Interrogés sur leurs propositions pour augmenter le pouvoir d'achat des Français, les six responsables politiques dévoilent plusieurs pistes. D'abord, celle de l'augmentation des salaires, défendue notamment par Nathalie Arthaud et Fabien Roussel. "Il faut les augmenter de façon conséquente", défend la leader de Lutte Ouvrière. "On peut être ouvrier, employé, aide-soignant, gardien de sécurité, le travail ne paie pas. On peut travailler dur et ne pas gagner sa vie. Le salaire ne permet même plus de se loger correctement et de mettre de l'essence dans sa voiture. Il y a de l'argent, quand on voit qu'ils [les grands groupes] trouvent de quoi augmenter les dividendes." Pour le PCF, Fabien Roussel demande "une hausse du Smic de 20% et une hausse généralisée des salaires", qui pourrait être exigée des PME en accompagnant ces dernières, notamment "avec des aides publiques".

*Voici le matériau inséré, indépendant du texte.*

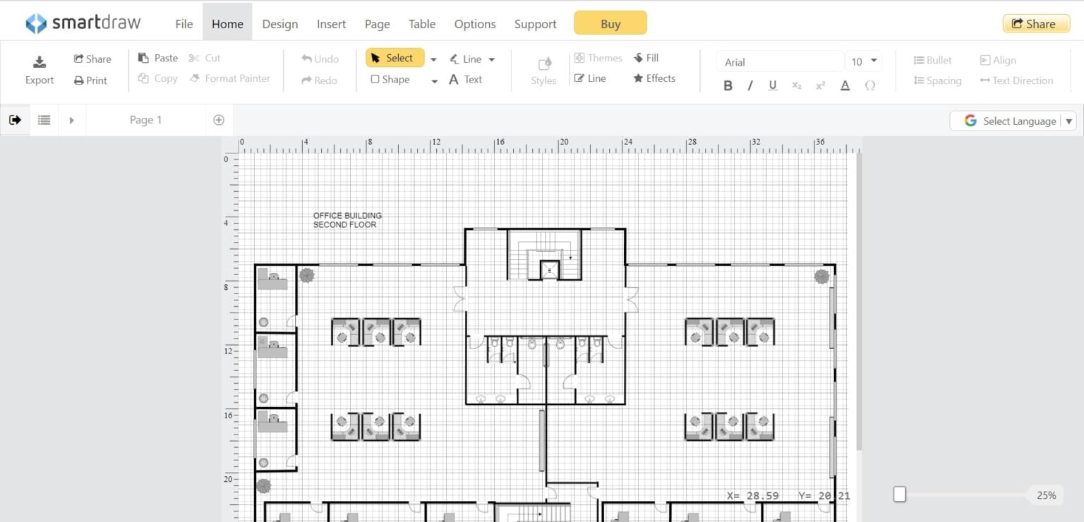Viewport: 1084px width, 522px height.
Task: Toggle underline formatting
Action: point(773,85)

Jean-Christophe Lagarde, lui, plaide pour actionner le levier de la fiscalité, par exemple en abaissant le taux de CSG des travailleurs qui ne sont pas à temps plein. Guillaume Balas, de son côté, estime qu'il faut "faire baisser la TVA sur les produits de première nécessité". En outre, le candidat de Génération.s espère pouvoir agir au niveau européen avec "un dividende universel européen" : "Toutes les entreprises cotées en bourse, on prendrait un petit pourcentage pour financer une allocation pour les citoyens européens", détaille-t-il. Ce qui permettrait, selon lui, d'aller vers "une convergence des salaires" en Europe. 

François Asselineau et Florian Philippot, eux, estiment qu'on ne peut agir concrètement sur le pouvoir d'achat sans sortir de l'Union européenne. "Les Français ont perdu collectivement 56.000 euros par personne depuis le passage à l'euro", assène le premier en citant un rapport d'un think tank allemand. Pour le leader des Patriotes, l'Union européenne appauvrit les citoyens français en empêchant tout protectionnisme. "Des pays plus petits que la France, comme la Corée du Sud, la Suisse ou le Canada (qui est grand géographiquement mais a un PIB plus petit que la France) se protègent. La France ne le peut pas à cause de l'Union européenne."